Besieged by Bismarck
'HERE DO I SEE crumble before my eyes,' wrote old Baron Stockmar, 'that edifice which I have devoted twenty years to construct, prompted by a desire to accomplish something great and good.'1 He had trained Prince Albert to implement the 'Coburg' plan. Now, Albert was dead. His heirs and pupils, the Queen of England and his eldest daughter Princess Victoria, had withdrawn from public affairs. Their inspiration and guide was gone; their will to act seemed buried with him.
For two months, Queen Victoria shut herself up at Osborne. Her ministers hardly dared approach her over Christmas, but with the new year, her sense of duty revived.

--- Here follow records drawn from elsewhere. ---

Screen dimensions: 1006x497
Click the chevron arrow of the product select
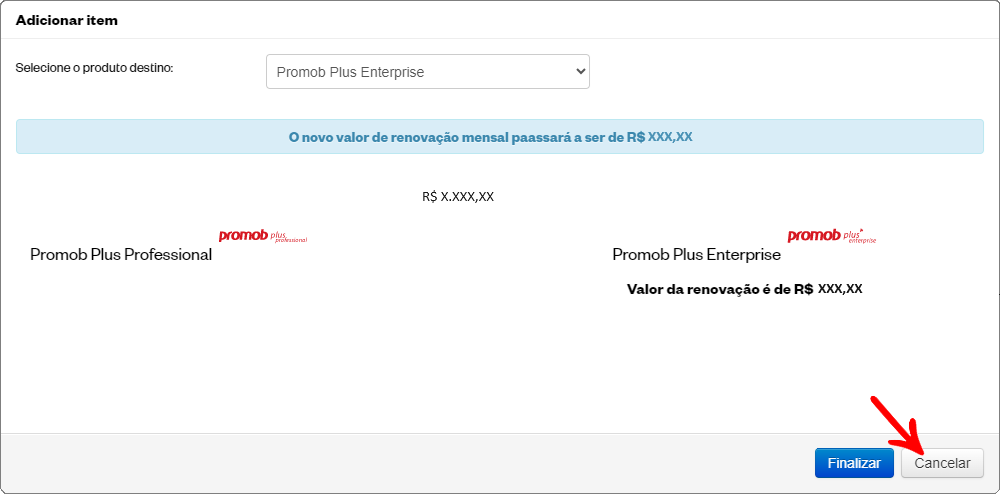coord(581,71)
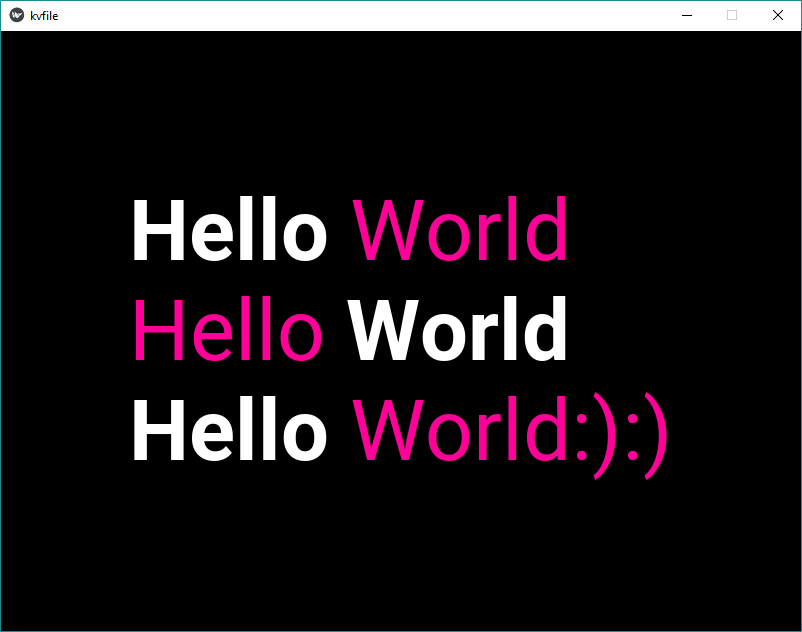The width and height of the screenshot is (802, 632).
Task: Click empty title bar area beside kvfile title
Action: [358, 15]
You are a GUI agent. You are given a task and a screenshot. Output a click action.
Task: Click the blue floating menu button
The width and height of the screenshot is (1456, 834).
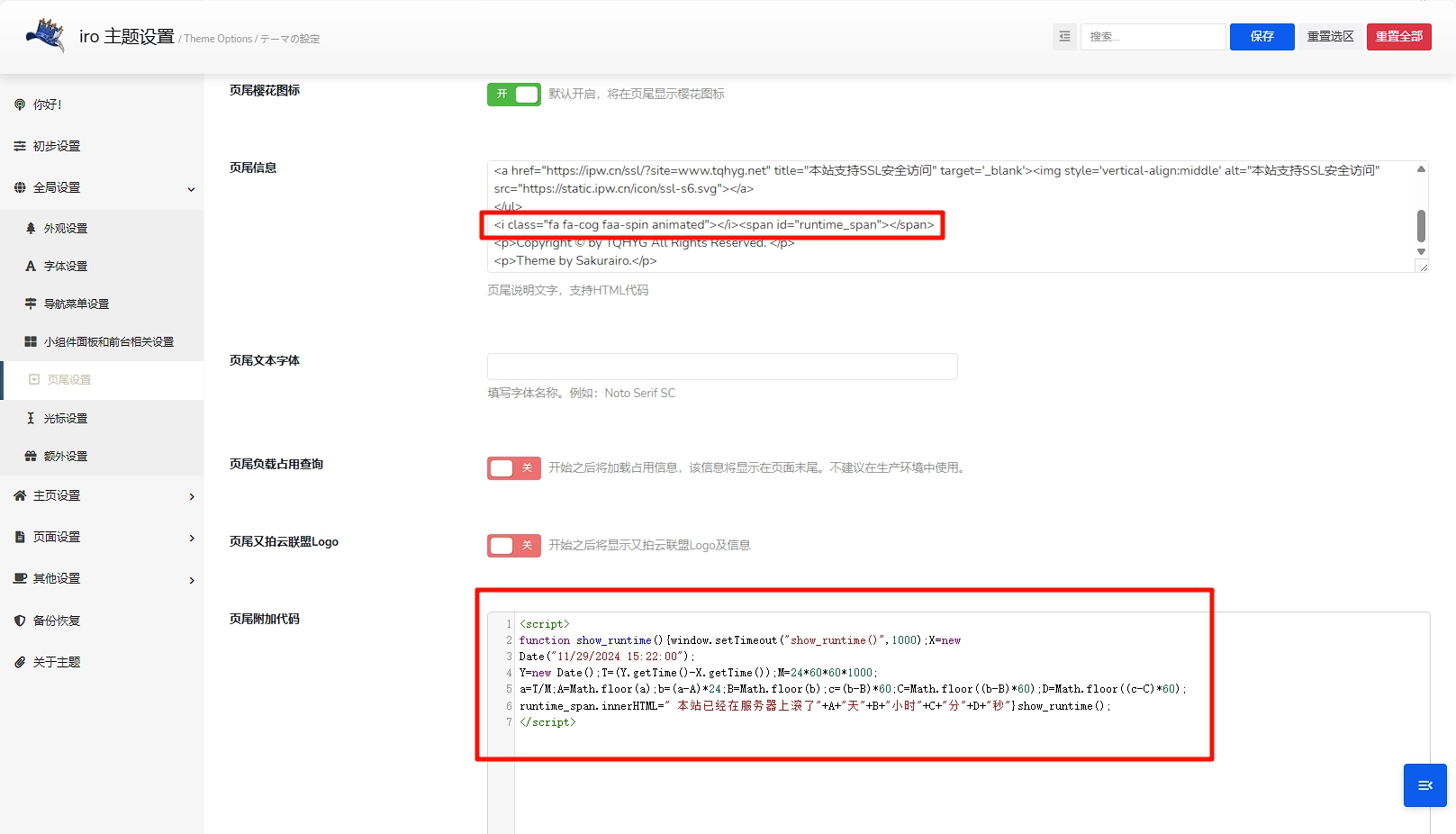[x=1424, y=785]
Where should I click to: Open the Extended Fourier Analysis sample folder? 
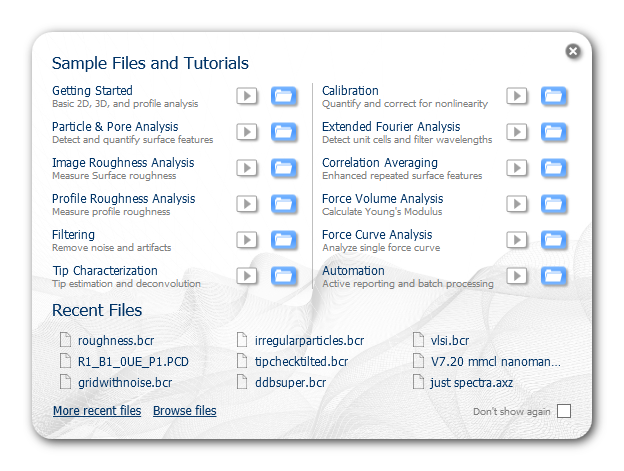[x=554, y=132]
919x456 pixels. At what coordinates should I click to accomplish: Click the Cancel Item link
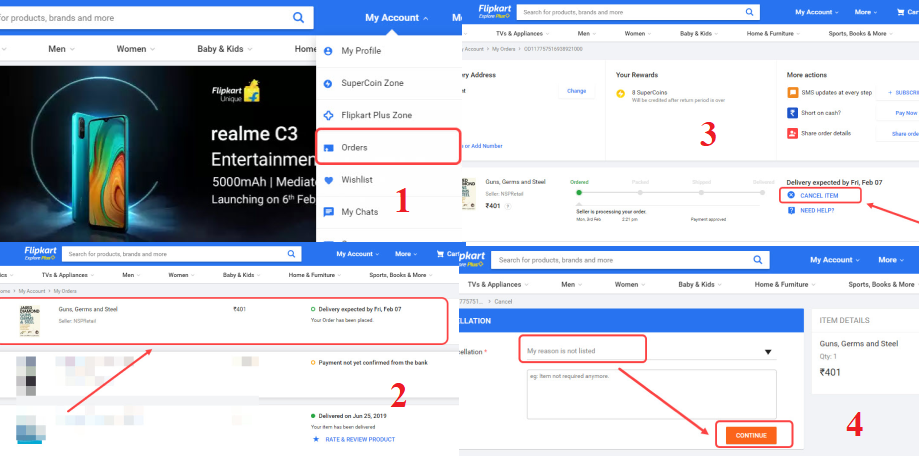pyautogui.click(x=818, y=195)
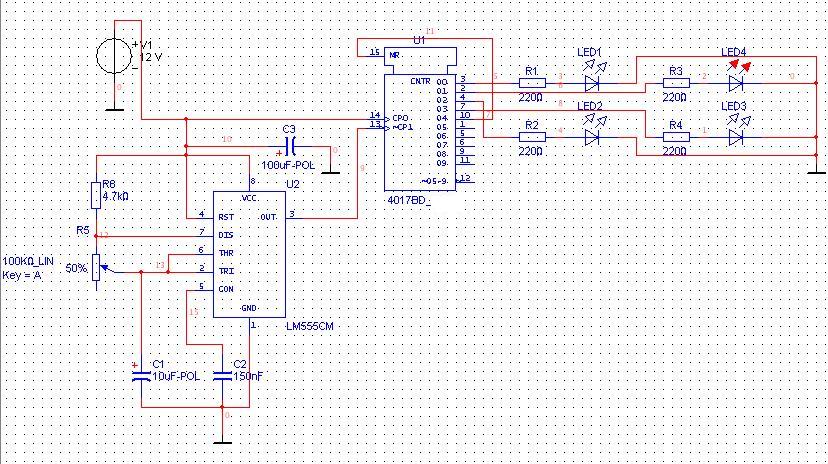Click the Key = A label
Image resolution: width=828 pixels, height=464 pixels.
coord(22,274)
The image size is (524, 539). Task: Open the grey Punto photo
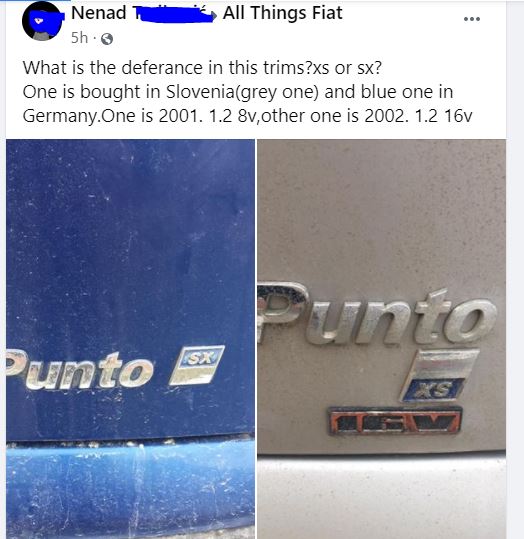point(381,339)
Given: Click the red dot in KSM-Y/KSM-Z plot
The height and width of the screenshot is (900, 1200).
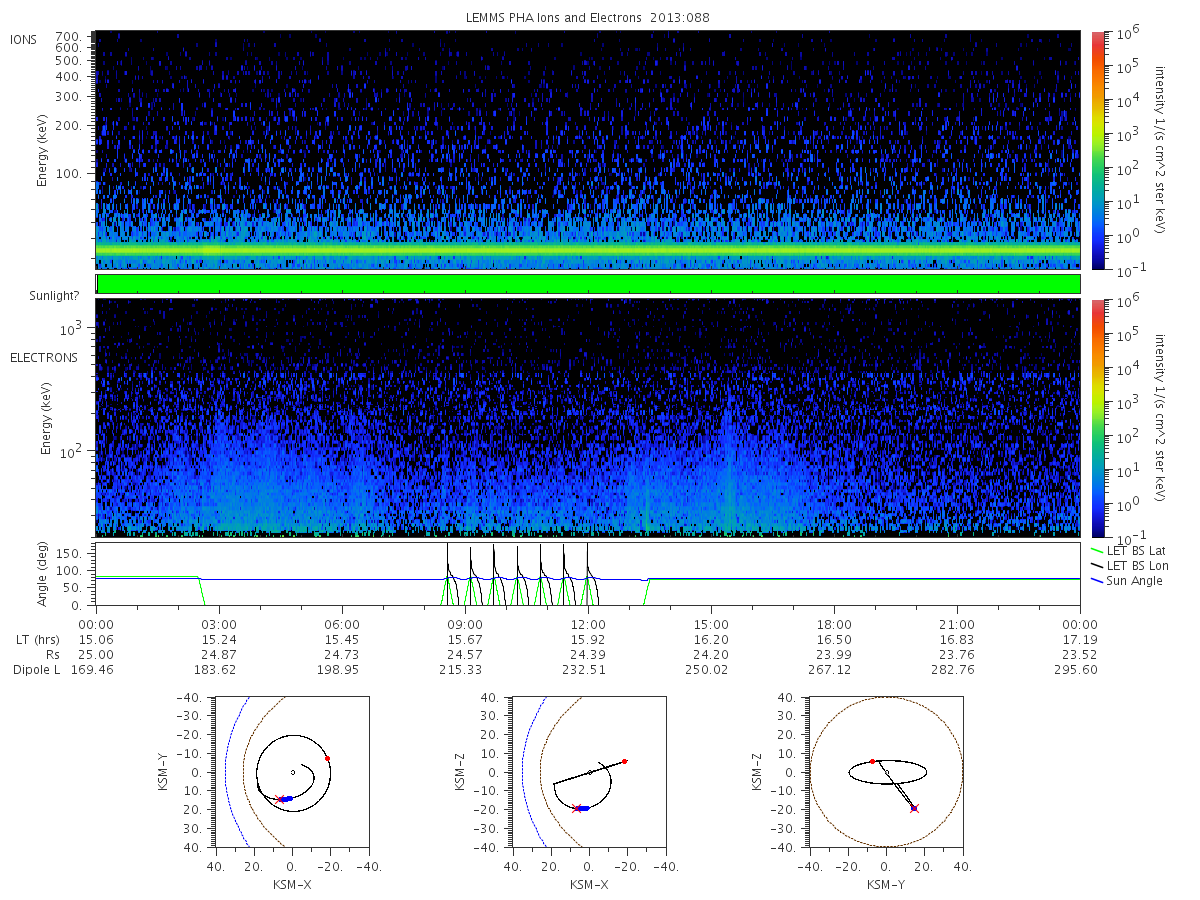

Devoted to her dead husband's plans and to her family, she began to exercise her influence from her seclusion. She knew how the projected marriages of her children might affect her country's diplomacy; the royal family already had too many relations with duchies across the Rhine. If Princess Alice married Prince Louis of Hesse, there would be yet another English connection with minor German states such as Saxe-Coburg and Hanover that Prussia would have to sweep away in order to unify Germany. And if the Prince of Wales married Princess Alexandra, the Danish Crown would be strengthened in its efforts to hang on to the disputed Duchies of Schleswig and Holstein.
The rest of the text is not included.